# Exercise:
Retype, exactly as they appear below, the lines between the line holding "Where should I click to: Click the up" and the line holding "Open the Fundamentals", both ends included.

# Material provided:
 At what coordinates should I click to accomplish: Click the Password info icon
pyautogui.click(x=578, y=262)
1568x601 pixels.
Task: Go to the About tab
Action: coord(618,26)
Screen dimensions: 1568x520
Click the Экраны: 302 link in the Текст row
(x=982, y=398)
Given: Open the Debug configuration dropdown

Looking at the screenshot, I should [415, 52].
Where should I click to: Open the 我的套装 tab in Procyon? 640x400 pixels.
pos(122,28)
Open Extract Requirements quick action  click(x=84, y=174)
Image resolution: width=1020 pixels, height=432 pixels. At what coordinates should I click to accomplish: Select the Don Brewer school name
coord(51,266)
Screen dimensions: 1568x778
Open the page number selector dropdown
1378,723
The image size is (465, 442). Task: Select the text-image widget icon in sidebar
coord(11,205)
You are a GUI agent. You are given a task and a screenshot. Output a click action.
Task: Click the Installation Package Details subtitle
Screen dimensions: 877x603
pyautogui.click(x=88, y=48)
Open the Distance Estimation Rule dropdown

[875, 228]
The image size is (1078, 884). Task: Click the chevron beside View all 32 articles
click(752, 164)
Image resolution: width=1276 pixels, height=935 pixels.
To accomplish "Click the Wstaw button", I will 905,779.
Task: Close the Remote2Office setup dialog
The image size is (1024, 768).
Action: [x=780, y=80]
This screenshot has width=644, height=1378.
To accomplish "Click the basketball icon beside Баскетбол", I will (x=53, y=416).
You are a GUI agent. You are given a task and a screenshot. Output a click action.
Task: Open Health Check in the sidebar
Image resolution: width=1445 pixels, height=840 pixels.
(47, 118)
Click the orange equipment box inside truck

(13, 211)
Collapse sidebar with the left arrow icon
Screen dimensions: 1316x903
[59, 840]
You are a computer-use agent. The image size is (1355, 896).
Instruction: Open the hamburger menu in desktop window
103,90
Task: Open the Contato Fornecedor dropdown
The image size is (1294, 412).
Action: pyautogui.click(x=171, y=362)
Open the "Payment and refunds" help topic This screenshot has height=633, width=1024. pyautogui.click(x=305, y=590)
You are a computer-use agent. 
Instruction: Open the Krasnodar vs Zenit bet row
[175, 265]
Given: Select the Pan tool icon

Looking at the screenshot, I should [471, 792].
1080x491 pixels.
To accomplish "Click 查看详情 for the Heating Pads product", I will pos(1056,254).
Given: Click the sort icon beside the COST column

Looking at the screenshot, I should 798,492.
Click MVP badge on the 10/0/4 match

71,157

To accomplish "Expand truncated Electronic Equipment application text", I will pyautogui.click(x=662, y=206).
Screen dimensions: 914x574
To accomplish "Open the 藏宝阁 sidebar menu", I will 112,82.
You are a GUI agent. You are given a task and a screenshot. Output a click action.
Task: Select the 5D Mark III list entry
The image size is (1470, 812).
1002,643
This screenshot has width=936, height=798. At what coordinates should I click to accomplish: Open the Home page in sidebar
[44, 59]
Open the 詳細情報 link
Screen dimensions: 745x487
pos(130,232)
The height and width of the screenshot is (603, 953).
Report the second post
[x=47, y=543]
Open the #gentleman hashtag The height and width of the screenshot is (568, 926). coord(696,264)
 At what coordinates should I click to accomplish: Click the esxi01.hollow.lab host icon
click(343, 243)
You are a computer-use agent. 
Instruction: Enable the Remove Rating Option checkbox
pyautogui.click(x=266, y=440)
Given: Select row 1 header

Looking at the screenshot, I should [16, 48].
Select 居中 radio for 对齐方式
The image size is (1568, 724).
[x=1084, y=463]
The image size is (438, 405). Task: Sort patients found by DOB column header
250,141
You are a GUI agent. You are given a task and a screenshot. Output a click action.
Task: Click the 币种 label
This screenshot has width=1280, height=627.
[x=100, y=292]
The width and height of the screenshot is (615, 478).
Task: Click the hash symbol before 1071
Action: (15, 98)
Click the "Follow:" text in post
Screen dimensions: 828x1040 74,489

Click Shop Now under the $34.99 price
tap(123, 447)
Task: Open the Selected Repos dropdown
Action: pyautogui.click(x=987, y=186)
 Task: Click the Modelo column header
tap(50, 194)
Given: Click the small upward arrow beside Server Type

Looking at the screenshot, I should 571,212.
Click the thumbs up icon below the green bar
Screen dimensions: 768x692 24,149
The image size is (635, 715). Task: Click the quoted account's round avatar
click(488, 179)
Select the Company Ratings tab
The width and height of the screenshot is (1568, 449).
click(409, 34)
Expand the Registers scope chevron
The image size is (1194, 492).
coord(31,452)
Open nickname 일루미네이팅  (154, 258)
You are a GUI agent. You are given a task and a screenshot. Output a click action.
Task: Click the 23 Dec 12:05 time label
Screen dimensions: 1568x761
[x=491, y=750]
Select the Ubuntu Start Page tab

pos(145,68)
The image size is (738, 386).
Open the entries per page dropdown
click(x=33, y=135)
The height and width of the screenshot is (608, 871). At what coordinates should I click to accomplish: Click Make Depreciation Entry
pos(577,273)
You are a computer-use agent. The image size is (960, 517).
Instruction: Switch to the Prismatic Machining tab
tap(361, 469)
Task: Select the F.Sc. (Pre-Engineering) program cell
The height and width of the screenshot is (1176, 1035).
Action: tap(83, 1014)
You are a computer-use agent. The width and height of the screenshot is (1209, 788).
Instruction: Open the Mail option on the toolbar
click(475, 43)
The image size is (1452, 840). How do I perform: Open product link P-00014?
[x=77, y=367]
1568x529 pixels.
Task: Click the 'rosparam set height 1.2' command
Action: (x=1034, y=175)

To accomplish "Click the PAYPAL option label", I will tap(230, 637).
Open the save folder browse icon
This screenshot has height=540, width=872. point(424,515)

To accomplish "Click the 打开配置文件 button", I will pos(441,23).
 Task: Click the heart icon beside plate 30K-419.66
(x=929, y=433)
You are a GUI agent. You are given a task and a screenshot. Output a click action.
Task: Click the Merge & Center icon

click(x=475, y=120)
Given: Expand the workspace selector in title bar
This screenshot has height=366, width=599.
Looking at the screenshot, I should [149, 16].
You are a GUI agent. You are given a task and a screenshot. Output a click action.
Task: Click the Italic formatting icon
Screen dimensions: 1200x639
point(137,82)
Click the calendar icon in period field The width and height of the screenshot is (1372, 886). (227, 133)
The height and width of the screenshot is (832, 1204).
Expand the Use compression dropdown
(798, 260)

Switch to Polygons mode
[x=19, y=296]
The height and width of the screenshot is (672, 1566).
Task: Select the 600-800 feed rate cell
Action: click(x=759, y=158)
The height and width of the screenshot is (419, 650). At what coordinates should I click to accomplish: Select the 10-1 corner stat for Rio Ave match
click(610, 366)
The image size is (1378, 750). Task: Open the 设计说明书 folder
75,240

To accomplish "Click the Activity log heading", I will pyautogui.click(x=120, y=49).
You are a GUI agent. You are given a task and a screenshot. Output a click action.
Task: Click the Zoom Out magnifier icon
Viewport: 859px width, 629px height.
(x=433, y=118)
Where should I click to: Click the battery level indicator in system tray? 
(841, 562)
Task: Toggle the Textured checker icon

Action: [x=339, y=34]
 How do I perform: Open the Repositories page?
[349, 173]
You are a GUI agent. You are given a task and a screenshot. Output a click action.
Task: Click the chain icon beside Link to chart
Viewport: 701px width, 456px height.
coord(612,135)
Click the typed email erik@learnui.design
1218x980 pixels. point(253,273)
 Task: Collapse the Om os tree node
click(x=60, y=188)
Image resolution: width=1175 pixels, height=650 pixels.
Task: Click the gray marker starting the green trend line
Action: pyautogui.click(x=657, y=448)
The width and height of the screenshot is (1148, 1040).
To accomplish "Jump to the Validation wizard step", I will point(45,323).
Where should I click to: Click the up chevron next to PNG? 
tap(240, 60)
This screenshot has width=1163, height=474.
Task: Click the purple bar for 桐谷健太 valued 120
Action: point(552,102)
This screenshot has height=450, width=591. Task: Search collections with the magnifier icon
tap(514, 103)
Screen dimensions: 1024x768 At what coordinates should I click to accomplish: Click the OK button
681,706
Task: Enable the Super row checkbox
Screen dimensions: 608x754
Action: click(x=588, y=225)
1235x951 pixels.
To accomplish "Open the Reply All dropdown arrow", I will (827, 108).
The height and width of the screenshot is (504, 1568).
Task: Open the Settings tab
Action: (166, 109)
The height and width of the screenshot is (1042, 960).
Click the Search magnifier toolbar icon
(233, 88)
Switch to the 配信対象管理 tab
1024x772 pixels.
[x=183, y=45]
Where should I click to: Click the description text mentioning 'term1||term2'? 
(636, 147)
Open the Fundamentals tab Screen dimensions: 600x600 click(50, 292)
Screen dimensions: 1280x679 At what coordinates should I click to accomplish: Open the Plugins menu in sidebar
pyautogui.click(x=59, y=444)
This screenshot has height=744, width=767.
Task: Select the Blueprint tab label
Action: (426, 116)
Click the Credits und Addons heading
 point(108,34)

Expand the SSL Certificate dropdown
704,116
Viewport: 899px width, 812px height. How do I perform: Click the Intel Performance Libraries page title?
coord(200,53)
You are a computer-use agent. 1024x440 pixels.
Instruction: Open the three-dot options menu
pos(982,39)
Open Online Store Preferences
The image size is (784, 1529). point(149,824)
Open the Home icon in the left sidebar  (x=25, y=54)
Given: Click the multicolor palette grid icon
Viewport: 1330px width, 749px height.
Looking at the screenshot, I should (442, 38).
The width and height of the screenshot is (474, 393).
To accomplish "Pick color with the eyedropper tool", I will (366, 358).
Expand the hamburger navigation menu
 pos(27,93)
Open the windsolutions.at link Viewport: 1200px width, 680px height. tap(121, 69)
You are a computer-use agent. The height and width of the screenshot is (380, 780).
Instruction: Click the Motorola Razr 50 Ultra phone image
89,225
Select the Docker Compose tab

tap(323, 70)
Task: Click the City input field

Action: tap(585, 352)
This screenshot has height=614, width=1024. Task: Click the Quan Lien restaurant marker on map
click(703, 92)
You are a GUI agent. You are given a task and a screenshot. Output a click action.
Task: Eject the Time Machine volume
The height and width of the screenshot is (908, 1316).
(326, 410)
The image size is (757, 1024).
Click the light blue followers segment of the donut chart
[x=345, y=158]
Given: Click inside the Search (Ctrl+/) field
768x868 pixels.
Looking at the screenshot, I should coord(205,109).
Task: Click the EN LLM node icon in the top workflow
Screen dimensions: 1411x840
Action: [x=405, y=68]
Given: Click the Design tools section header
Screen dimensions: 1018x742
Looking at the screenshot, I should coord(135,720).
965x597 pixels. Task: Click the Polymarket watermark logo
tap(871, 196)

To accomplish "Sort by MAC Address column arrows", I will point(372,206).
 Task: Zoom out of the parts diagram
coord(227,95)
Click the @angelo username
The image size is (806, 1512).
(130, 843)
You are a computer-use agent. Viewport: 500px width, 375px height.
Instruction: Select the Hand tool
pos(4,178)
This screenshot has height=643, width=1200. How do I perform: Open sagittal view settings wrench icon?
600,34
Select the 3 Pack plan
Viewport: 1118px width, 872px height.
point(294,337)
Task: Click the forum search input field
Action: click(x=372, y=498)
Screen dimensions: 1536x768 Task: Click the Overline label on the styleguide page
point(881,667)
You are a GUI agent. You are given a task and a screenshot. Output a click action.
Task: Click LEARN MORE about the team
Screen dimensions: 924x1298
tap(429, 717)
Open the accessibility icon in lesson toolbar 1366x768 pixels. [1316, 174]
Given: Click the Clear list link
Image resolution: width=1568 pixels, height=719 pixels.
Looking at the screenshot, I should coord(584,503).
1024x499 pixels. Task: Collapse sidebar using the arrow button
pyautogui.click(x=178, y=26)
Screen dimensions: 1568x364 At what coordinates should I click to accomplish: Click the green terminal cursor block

# Finished exercise:
Where should I click to: Click the up chevron next to PNG? 
tap(240, 60)
This screenshot has width=1163, height=474.
Task: Click the purple bar for 桐谷健太 valued 120
Action: point(552,102)
This screenshot has height=450, width=591. Task: Search collections with the magnifier icon
tap(514, 103)
Screen dimensions: 1024x768 At what coordinates should I click to accomplish: Click the OK button
681,706
Task: Enable the Super row checkbox
Screen dimensions: 608x754
Action: click(x=588, y=225)
1235x951 pixels.
To accomplish "Open the Reply All dropdown arrow", I will (827, 108).
The height and width of the screenshot is (504, 1568).
Task: Open the Settings tab
Action: (166, 109)
The height and width of the screenshot is (1042, 960).
Click the Search magnifier toolbar icon
(233, 88)
Switch to the 配信対象管理 tab
1024x772 pixels.
[x=183, y=45]
Where should I click to: Click the description text mentioning 'term1||term2'? 
(636, 147)
Open the Fundamentals tab Screen dimensions: 600x600 click(50, 292)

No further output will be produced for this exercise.